Canonicalize (AKA Normalize)¶
Canonicalization, which is also called normalization, transforms a resource into a “standard” representation.
This process is dependent on the type of the resource, but typically includes things such as:
- Formatting based on a fixed standard
- Sorting keys which do not (should not) change semantics
- Rewriting literal values
- Fixed Encoding
This is useful e.g. when testing, to compare output to a fixed expected outcome.

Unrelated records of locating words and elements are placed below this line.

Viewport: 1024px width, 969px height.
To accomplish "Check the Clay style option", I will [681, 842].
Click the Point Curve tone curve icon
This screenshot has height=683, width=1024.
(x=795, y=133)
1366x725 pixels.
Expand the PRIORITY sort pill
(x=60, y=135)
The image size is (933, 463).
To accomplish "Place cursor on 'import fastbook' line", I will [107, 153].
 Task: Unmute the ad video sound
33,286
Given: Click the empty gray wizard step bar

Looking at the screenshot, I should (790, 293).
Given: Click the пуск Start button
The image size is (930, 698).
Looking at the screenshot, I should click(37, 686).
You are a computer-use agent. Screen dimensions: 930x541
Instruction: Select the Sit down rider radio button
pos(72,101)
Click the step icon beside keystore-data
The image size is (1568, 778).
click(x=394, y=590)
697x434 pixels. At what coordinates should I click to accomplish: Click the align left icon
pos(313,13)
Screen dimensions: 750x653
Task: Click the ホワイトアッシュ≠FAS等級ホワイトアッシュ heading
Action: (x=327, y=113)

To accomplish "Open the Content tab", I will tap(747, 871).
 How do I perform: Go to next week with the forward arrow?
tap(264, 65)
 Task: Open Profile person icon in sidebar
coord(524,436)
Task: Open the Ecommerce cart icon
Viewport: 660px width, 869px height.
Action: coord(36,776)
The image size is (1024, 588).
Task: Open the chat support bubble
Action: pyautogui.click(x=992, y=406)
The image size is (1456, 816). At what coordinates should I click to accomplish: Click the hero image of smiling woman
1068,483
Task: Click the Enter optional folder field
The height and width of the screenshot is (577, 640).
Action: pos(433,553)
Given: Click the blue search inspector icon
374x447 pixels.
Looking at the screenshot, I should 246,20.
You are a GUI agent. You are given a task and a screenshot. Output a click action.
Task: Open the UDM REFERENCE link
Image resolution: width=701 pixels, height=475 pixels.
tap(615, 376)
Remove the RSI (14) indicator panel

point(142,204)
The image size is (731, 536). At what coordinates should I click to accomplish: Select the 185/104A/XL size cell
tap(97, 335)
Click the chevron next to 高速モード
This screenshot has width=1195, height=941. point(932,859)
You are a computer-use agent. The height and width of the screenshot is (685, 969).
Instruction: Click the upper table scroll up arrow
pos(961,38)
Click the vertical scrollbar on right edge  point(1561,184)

It also has an application in cryptography, and is useful when “signing” things.
JSON¶
enola canonicalize
for JSON transforms e.g. this canonicalize.json
:
{
"numbers": [333333333.33333329, 1E30, 4.50,
2e-3, 0.000000000000000000000000001],
"string": "\u20ac$\u000F\u000aA'\u0042\u0022\u005c\\\"\/",
"literals": [null, true, false],
"\u20ac": "Euro Sign",
"\r": "Carriage Return",
"\ufb33": "Hebrew Letter Dalet With Dagesh",
"1": "One",
"\ud83d\ude00": "Emoji: Grinning Face",
"\u0080": "Control",
"\u00f6": "Latin Small Letter O With Diaeresis"
}
into this, using an RFC 8785 JSON Canonicalization Scheme (JCS) -inspired (but currently not fully compliant) algorithm:
$ ./enola canonicalize --load=test/canonicalize.json
{"\r":"Carriage Return","1":"One","literals":[null,true,false],"numbers":[3.333333333333333E8,1.0E30,4.5,0.002,1.0E-27],"string":"€$\u000f\nA'B\"\\\\\"/","":"Control","ö":"Latin Small Letter O With Diaeresis","€":"Euro Sign","😀":"Emoji: Grinning Face","דּ":"Hebrew Letter Dalet With Dagesh"}
or more nicely (--pretty
) formatted:
$ ./enola canonicalize --pretty --load=test/canonicalize.json
{
"\r": "Carriage Return",
"1": "One",
"literals": [
null,
true,
false
],
"numbers": [
3.333333333333333E8,
1.0E30,
4.5,
0.002,
1.0E-27
],
"string": "€$\u000f\nA'B\"\\\\\"/",
"": "Control",
"ö": "Latin Small Letter O With Diaeresis",
"€": "Euro Sign",
"😀": "Emoji: Grinning Face",
"דּ": "Hebrew Letter Dalet With Dagesh"
}
Note how the order of the keys in the JSON changes, among other changes.
JSON-LD¶
enola canonicalize
for JSON-LD transforms this canonicalize.jsonld
:
[
{
"@id": "http://example.enola.dev/Picasso",
"https://schema.org/name": [
{
"@value": "Pablo Picasso"
}
]
},
{
"https://schema.org/name": [
{
"@value": "Salvador Domingo Felipe Jacinto Dalí"
}
],
"@id": "http://example.enola.dev/Dalí"
}
]
$ ./enola canonicalize --pretty --load=test/canonicalize.jsonld --output=test/canonicalize.jsonld.expected
into this - note how the 🎨 painters’ order was swapped, because not just all map keys but the list itself was also ordered alphabetically by @id
:
[
{
"@id": "http://example.enola.dev/Dalí",
"https://schema.org/name": [
{
"@value": "Salvador Domingo Felipe Jacinto Dalí"
}
]
},
{
"@id": "http://example.enola.dev/Picasso",
"https://schema.org/name": [
{
"@value": "Pablo Picasso"
}
]
}
]
Future versions may implement full RDF Dataset Canonicalization.